Is there evidence that training data on which this system has (or is free of) bias?

Schemas used

Pseudo code

FUNCTION ai_system_has_data_bias(AI_System_ID)
CREATE empty list Attestations

// Step 1: Retrieve dataset verification credentials linked to the AI system
SET Data_VC_IDs = get dataset verification credentials associated with AI_System_ID

// Step 2: Identify bias attestations in each dataset verification credential
FOR EACH Data_VC_ID in Data_VC_IDs DO
SET Attestations_List = get bias attestations linked to Data_VC_ID

FOR EACH Attestation in Attestations_List DO
IF Attestation is of type "bias" THEN
SET Component_Hash = Attestation's component hash
SET Bias_Details = Attestation's details

ADD ({"component": Component_Hash, "data_vc_id": Data_VC_ID}, Bias_Details) TO Attestations

// Step 3: Return all bias attestations found
RETURN Attestations
END FUNCTION


Explanation

  1. Find relevant data sources:

    • Retrieve the configuration verification credential (ConfigVcId) for the AI system.
    • Extract the weights verification credential (WeightsVcId) used in training.
    • Ensure that the WeightsVcId is classified as "Weights".
    • Trace back to the training system that produced these weights.
    • Identify the datapack used in the training process.
  2. Extract the list of Data Verification Credentials (DataVcIds) used in training from the datapack.

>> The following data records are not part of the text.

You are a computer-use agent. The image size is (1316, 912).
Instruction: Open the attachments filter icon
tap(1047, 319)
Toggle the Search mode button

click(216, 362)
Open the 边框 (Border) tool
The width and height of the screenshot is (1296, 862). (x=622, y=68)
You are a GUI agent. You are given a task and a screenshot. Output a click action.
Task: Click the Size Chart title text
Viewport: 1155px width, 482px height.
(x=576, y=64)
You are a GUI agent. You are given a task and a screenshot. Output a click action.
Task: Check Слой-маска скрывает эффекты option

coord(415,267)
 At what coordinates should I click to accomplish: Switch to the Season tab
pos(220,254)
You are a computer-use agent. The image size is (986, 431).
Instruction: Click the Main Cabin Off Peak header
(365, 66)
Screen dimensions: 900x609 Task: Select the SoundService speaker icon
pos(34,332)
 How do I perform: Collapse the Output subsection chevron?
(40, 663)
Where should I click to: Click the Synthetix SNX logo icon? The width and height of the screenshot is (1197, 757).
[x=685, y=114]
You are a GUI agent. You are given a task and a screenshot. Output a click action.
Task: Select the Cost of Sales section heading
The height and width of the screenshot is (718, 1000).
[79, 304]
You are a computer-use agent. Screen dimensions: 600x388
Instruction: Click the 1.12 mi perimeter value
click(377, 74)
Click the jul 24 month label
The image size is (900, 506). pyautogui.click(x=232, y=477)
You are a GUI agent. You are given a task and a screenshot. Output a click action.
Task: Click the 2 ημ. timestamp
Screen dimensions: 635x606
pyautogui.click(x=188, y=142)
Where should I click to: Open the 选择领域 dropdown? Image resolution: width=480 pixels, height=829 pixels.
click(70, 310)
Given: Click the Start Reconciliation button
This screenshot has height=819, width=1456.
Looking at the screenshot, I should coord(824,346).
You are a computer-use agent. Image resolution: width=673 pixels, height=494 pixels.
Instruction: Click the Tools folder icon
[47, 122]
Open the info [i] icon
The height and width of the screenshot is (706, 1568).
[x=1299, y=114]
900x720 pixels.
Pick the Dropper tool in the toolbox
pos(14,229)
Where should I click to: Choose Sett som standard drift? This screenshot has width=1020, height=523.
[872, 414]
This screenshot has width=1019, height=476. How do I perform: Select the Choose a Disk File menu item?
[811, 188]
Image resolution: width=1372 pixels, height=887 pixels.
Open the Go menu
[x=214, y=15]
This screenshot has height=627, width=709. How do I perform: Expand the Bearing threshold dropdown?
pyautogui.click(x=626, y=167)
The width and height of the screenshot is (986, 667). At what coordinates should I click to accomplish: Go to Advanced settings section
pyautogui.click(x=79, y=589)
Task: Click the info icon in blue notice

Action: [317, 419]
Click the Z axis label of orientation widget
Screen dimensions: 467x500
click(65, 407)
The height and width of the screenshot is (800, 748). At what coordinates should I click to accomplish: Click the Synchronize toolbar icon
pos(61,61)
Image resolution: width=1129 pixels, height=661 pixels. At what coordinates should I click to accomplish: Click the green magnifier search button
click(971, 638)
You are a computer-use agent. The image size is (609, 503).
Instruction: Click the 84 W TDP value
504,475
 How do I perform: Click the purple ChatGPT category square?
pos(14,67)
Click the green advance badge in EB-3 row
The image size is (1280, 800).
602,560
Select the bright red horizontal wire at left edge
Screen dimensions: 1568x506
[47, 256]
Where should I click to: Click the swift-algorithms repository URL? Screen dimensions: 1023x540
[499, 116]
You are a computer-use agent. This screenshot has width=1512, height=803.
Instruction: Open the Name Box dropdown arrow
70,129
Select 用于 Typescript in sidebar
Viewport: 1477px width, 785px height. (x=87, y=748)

  3. Identify attestations that indicate bias:

    • For each DataVcId, retrieve its bias attestations.
    • If an attestation is labeled as "bias", extract its component_hash and BiasDetails.
  4. Return a list of bias attestations:

    • Each entry consists of a tuple:
      • Component information (component hash and DataVcId).
      • Bias details describing the detected bias.

Query

  • ai_system_has_data_bias(AiSystemId, Attestations) link to query
  • link to simulator

Notes

This assumes we have a trusted method to identify bias on a data set.